---------- Text under study ----------

Melinda: The next one is number Three, but I just want to say one more thing about number Two, if that's okay. The last thing about number Two that I think, especially in terms of relationships, is that Twos because we're so outward oriented we have a very hard time knowing what we need and who we are. That will show up in relationship, too. So, when we talk about that, I just want to kind of emphasize that.

Kingsley: All right. So really identify what we need because we're outward focused as Twos. It becomes a little bit difficult discovering who you are. That may become a challenge if they are paired with an Eight, but we'll talk about that a little bit on. Yeah. Okay. Yeah. Okay. So, so what's

What’s the next one that we go to next?

Enneagram Type Three

Melinda: Next on that Triad is the number Three. Just like with the Gut Triad, each number in the feelings Triad engages with their feelings differently.

So, Twos really engage in other people's feelings. They have a lot of their own, but they don't always know it. Threes tend to repress themselves and repress their feelings. The Threes are oriented around success. They want the people around them to see them as successful. They want people around them to see them as, I guess, competent, but mostly they really crave approval.

----------

• [Task list]
1. Answer these questions from the Enneagram transcript:
(a) What does Melinda say Twos have a hard time knowing because they are so outward oriented?
(b) What are Threes oriented around?
(c) What does Melinda say Threes mostly crave?
2. Summarize the Enneagram transcript in two sentences.
The material has no connection to the Enneagram transcript.

---------- Dataset section ----------

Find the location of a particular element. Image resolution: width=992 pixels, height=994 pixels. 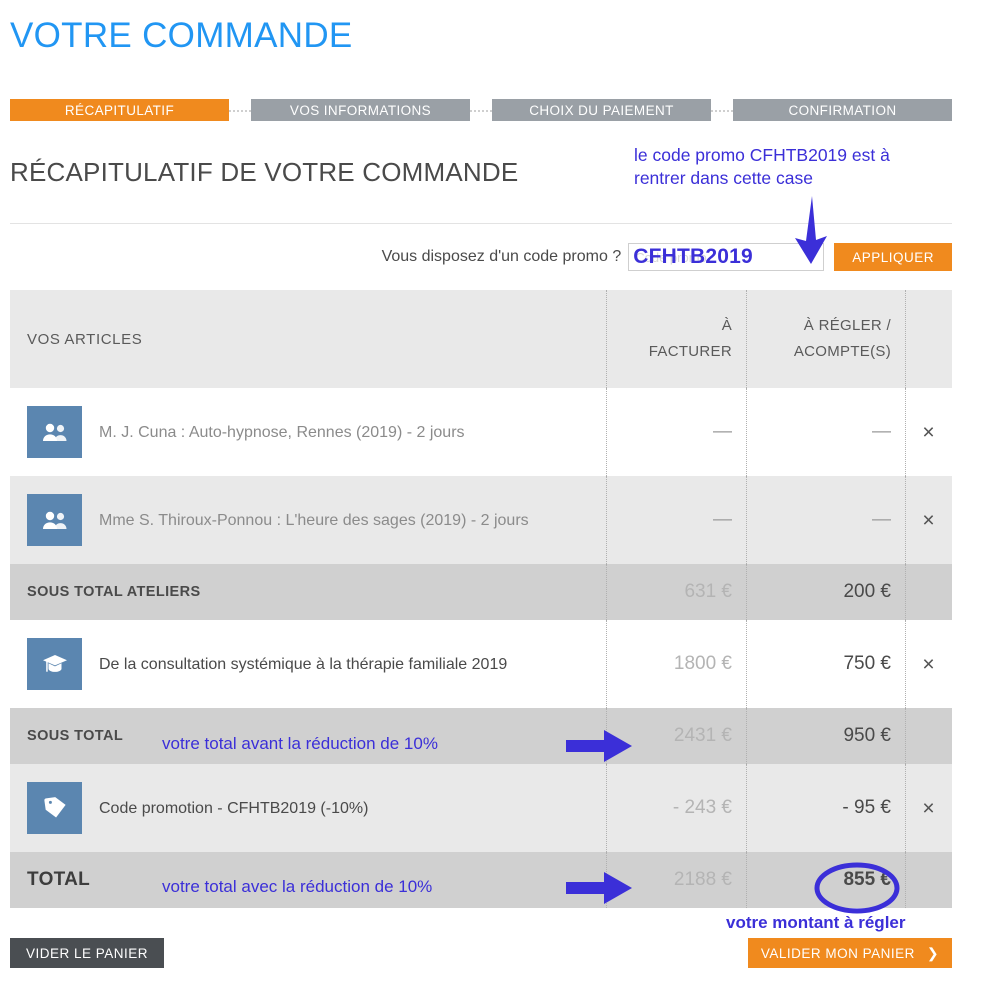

----------

• [Results for each task]
1.
(a) What they need and who they are.
(b) Success.
(c) Approval.

2. Melinda says that Twos are so outward oriented that they struggle to know what they need and who they are, and that this shows up in relationships. She then says that Threes repress themselves and their feelings, are oriented around success, and mostly crave approval.